DENVER -- Cory Hixson, a decorated Marine veteran severely wounded in Iraq, took off with no shoes or coat in 25-degree weather last week.
His family says he took medicine prescribed by a Department of Veterans Affairs nurse practitioner.
Colorado Congressman Mike Coffman said Hixson's case falls into what he calls a "disturbing pattern" of treatment for Iraq and Afghanistan war veterans.
"Just in looking at the case so far, this is a reaction to powerful drugs that this veteran was given by somebody shouldn't have been prescribed it in the first place," Coffman said.
As a member of the House Veterans Affairs Committee and a former Marine, Coffman met with Hixson's wife and local director of the Wounded Warrior Project to discuss an alarming increase in suicides by those in treatment.
"I think in trying to help our veterans, the Department of Veterans Affairs through their drug-centric treatment modality of therapy is hurting our veterans," Coffman said.
Hixson's wife is optimistic about their meeting but realizes her husband is just one of many.

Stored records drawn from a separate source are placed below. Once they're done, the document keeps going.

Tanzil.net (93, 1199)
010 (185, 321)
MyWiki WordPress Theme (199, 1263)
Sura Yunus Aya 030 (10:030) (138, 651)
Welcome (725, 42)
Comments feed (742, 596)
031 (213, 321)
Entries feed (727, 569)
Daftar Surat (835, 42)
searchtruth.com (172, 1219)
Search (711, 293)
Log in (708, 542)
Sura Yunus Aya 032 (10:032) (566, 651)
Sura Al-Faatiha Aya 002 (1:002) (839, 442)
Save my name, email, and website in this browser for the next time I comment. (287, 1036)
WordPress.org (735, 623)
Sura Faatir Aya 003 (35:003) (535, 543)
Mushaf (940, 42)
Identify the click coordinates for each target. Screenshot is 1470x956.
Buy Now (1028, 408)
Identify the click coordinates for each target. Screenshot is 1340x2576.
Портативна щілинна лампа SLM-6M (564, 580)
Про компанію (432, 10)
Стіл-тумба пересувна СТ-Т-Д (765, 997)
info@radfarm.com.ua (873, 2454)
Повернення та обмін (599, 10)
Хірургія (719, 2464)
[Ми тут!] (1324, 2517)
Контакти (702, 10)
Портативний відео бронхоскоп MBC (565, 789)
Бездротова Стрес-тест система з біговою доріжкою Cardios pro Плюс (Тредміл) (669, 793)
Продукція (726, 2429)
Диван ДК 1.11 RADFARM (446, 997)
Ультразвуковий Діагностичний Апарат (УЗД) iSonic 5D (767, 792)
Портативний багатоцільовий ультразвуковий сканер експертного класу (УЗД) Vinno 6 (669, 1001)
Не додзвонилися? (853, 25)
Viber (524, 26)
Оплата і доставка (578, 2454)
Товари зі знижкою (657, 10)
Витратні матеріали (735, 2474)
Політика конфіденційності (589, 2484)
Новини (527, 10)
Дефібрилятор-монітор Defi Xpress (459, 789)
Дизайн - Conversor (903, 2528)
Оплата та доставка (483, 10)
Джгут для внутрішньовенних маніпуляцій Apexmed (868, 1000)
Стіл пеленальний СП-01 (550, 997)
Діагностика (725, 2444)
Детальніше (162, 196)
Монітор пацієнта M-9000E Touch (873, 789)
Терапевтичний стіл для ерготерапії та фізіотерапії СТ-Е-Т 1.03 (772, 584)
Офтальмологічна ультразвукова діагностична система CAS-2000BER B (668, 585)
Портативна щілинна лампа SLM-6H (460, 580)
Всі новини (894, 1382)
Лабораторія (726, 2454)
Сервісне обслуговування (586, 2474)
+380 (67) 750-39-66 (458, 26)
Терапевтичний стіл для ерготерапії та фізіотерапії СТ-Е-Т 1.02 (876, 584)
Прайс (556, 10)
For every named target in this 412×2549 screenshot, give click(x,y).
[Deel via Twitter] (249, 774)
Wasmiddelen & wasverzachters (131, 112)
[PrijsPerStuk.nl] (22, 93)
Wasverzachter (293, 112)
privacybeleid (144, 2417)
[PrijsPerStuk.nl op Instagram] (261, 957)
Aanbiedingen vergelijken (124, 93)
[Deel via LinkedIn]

"I've had a lot of people on social media reach out to me and tell me they're going through the same thing and they're struggling and they need help as well," she said.
Coffman said the current methods of treating vets are dated and ineffective.
"If they're suffering from post-traumatic stress they're better off not going to the VA at all they're better in dealing with it by themselves if we don't change these modalities of treatment," he said.
Besides losing an eye, Hixson suffers from what Coffman calls the two signature injuries from Iraq and Afghanistan: Traumatic Brain Injury and PTSD, both of which are accompanied by high suicide rates.